# Quality of Robert Talbott Best of Class Ties



## sam (Sep 5, 2004)

Can anyone comment on the overall quality and value of Robert Talbott's Best of Class ties? Are these a good buy? What is the thickness of the silk? I saw the following one and really like the colors, but don't know much about the overall quality and construction of this line.



Thanks,
Sam


----------



## epl0517 (Apr 7, 2005)

*bump*

Surprised no one has commented. I would like to know whether they have self loops and three piece construction.


----------



## brokencycle (Jan 11, 2008)

I don't think BoC ties have a self-fabric back. Nor are they self-tipped. The silk is amazing. They are cut along the bias and have the slip stitch as well and made in the US. At retail, they're probably not worth it, but a great tie.

The link you have doesn't work btw.


----------



## CuffDaddy (Feb 26, 2009)

They're very fine ties. Back in the 90's, when most patterned silk was printed (or only simple stripes), RT was the best source for woven patterns. Now that's much easier to find. RT ties tend towards vibrant colors while stopping short of Duchamp levels of loudness. Lots of jewel tones, and complicated jacquard (sp?) weaves. Used to be my favorite brand, then my tastes shifted towards more subtle ties, but they're quite good if you're looking for strong/complex, but not obnoxious.

As for quality, I've got some that are 15 years old and still in fine shape. They seem to use tightly-woven silk, so they're not as prone to the fuzzing/fraying that afflicts a lot of nice wovens (such as Charvets). Been years since I bought one, so I don't know if it's still the case, but they used to not have self-fabric tip/lining or keeper; that's not really "quality," _per se_, just a nice touch that they weren't using their very nice silk on.


----------



## Avers (Feb 28, 2006)

How is Talbott Best of Class different from Talbott? 

Is BOC supposed to be more upscale line of Talbott?


----------



## epl0517 (Apr 7, 2005)

Avers said:


> How is Talbott Best of Class different from Talbott?
> 
> Is BOC supposed to be more upscale line of Talbott?


I think Talbott has two lines of neckwear. The other is the seven fold collection, which is obviously more expensive.


----------



## thefancyman (Apr 24, 2009)

▶ **Written task A**: Decide whether each statement agrees with the thread on Robert Talbott Best of Class ties. Answer yes or no for each, quoting the deciding words of the thread. (i) Best of Class ties are made in the US. (ii) Best of Class ties are self-tipped. (iii) Talbott's seven fold collection costs less than its Best of Class line.
The listing that comes next has no connection to the thread on Robert Talbott Best of Class ties.

▶ **Recorded information**:
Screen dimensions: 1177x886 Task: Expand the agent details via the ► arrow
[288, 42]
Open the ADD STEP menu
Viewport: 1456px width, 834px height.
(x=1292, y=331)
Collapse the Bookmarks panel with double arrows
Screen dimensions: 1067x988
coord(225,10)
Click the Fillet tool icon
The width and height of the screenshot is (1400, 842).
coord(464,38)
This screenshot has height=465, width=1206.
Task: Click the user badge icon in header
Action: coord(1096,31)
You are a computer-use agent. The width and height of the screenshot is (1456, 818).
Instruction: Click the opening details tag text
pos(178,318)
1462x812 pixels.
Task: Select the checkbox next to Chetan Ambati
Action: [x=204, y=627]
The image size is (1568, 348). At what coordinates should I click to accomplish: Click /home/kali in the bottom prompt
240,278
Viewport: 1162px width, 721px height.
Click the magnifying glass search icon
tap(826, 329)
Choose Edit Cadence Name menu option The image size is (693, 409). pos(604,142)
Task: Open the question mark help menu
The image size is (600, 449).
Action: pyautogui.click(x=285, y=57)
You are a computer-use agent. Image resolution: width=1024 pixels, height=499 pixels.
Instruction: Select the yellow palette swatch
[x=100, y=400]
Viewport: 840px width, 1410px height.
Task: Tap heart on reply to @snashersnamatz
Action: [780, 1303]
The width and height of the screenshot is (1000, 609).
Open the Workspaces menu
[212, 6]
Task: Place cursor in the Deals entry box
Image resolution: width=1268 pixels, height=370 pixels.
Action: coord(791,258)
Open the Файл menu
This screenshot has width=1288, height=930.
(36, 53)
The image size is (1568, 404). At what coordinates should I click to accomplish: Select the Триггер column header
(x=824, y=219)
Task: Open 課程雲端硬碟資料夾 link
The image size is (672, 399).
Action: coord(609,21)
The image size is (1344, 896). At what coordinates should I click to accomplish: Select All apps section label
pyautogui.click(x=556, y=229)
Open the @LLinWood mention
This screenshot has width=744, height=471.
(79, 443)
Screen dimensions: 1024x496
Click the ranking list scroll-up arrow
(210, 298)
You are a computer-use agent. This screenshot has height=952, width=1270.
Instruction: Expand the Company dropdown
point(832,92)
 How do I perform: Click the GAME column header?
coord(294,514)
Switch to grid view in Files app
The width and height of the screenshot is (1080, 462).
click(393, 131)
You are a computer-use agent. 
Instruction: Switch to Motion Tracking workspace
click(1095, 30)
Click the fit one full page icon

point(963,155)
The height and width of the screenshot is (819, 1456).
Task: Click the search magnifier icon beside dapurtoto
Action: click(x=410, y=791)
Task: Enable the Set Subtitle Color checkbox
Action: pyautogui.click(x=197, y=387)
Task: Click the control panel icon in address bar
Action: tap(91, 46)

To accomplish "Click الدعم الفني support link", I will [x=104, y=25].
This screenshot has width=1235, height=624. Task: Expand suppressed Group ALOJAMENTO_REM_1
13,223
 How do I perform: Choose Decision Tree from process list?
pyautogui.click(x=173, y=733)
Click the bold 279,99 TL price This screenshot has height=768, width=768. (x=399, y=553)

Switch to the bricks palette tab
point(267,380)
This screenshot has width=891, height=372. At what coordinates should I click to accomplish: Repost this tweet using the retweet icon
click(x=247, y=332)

▶ **Written task B**: Rewrite the listing's stretch from the line containing "Choose Edit Cadence" through the line containing "Action: pyautogui.click(x=285, y=57)" as a numbered list, with blank lines omitted.

▶ **Final result A**:
(i) Yes: "made in the US"
(ii) No: "Nor are they self-tipped."
(iii) No: "The other is the seven fold collection, which is obviously more expensive."

▶ **Final result B**:
1. Choose Edit Cadence Name menu option The image size is (693, 409). pos(604,142)
2. Task: Open the question mark help menu
3. The image size is (600, 449).
4. Action: pyautogui.click(x=285, y=57)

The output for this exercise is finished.